In 2004, the museum opened a renovated and expanded building with a new special exhibition gallery, classroom, lecture hall, café , shop, and workspaces, and redecorated the house’s interiors to present different design eras: from the house’s construction in about 1820 through the last years of the Tafts’ residency in the 1920s. Today, the museum presents changing exhibitions in the Fifth Third and Sinton galleries as well as rotating experiences in the collection galleries The museum completed the Bicentennial Infrastructure Project in 2022 to preserve the 200-year-old historic house—the Taft’s largest work of art.
More About the Museum
Mission
To create meaningful experiences by connecting people with great art, both in a historic setting and in the community.
Vision Statement
The Taft Museum of Art is recognized as a nationally known leader for passionately engaging people with the arts as envisioned generations ago by our founders, Anna Sinton Taft and Charles Phelps Taft.
Community Outreach
The Taft Museum of Art remains committed to community engagement centered around unity, community, and belonging which is integral to achieving our vision and mission statements and upholding our organizational and leadership values.
Institutional Plan
The Taft Museum of Art is dedicated to being a leading arts hub, promoting belonging to the arts, putting visitors first, and securing the museum's future.

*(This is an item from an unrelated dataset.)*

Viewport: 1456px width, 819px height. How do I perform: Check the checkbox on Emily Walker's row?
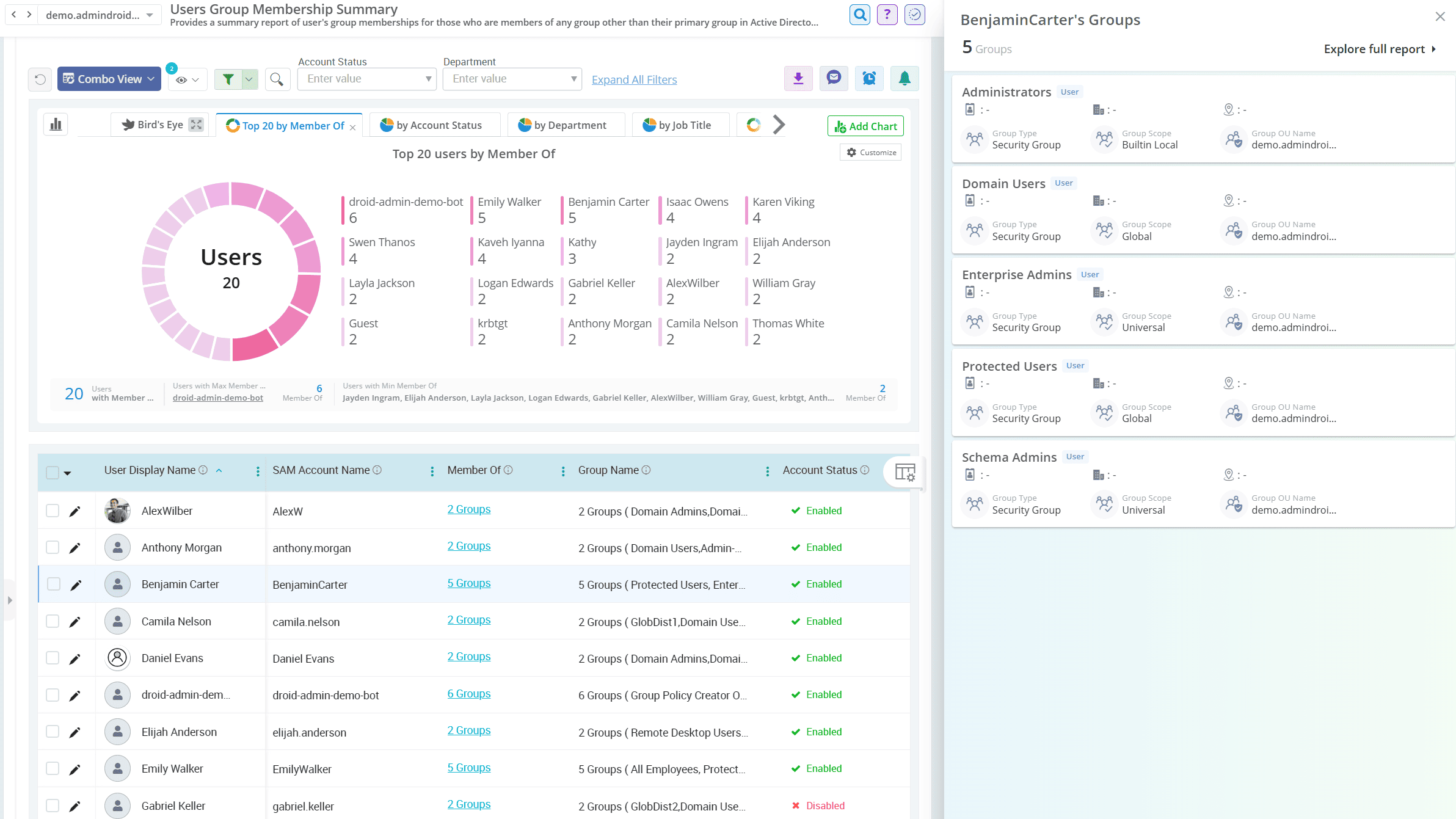(53, 768)
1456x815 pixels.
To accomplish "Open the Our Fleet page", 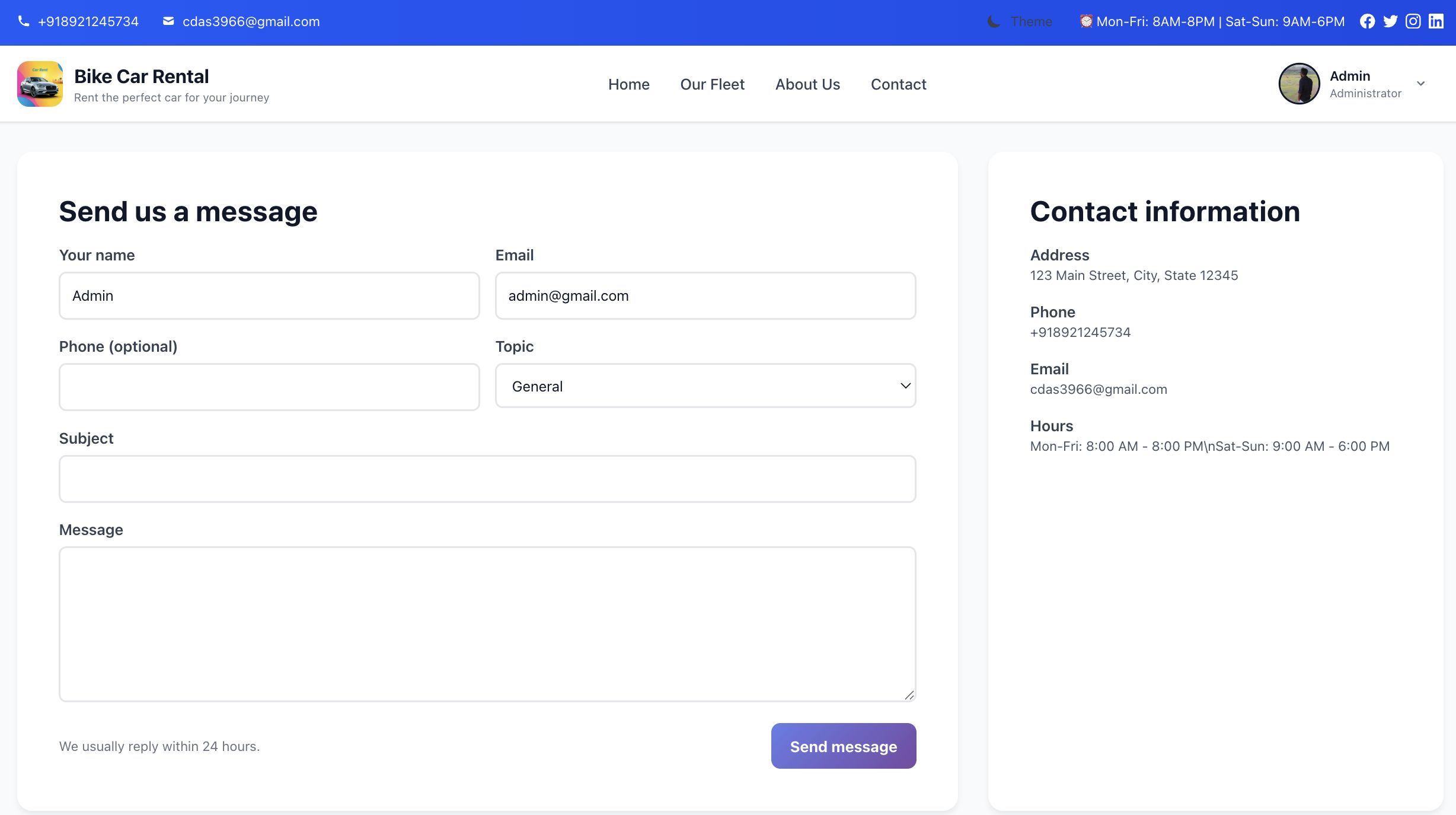I will pos(712,84).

Public Financial Information
- Form 990 | Fiscal Year 2022
- SAS and Audits | 2022-2023
Environmental Responsibility Statement
To achieve our sustainability goals, the museum has made efforts, across departments, to implement practices that reduce our carbon footprint and promote a culture of sustainability. These efforts range from a museum-wide recycling program to selecting vendors and partners who provide more environmentally friendly products to finding creative ways to reuse materials in support of museum operations.
In addition to general recycling efforts, the museum began participating in the Hefty ReNew program that allows for the recycling of items that are not accepted in general, single-stream recycling, such as food wrappers, foam packaging, and plastic utensils, as well as other items. Additionally, the museum’s participation extends to staff members personal recycling efforts as they can bring these hard to recycle items from their home to the museum for recycling. This has helped the museum extend its recycling impact and build a culture of recycling amongst staff.
Other initiatives including a grant-funded program to replace the lightbulbs in the museum with more sustainable LED bulbs, partnering with a new printer that is FSC certified (Forest Stewardship Council), and designing educational programs that utilize reused materials for artmaking. To ensure that these efforts are not singular instances, the museum has looked for ways to sustain green initiatives through larger efforts, such as fostering partnerships with organizations focused on sustainability for programming and curatorial projects, as well as smaller efforts, such as tracking printing across the museum and adjusting settings to minimize waste.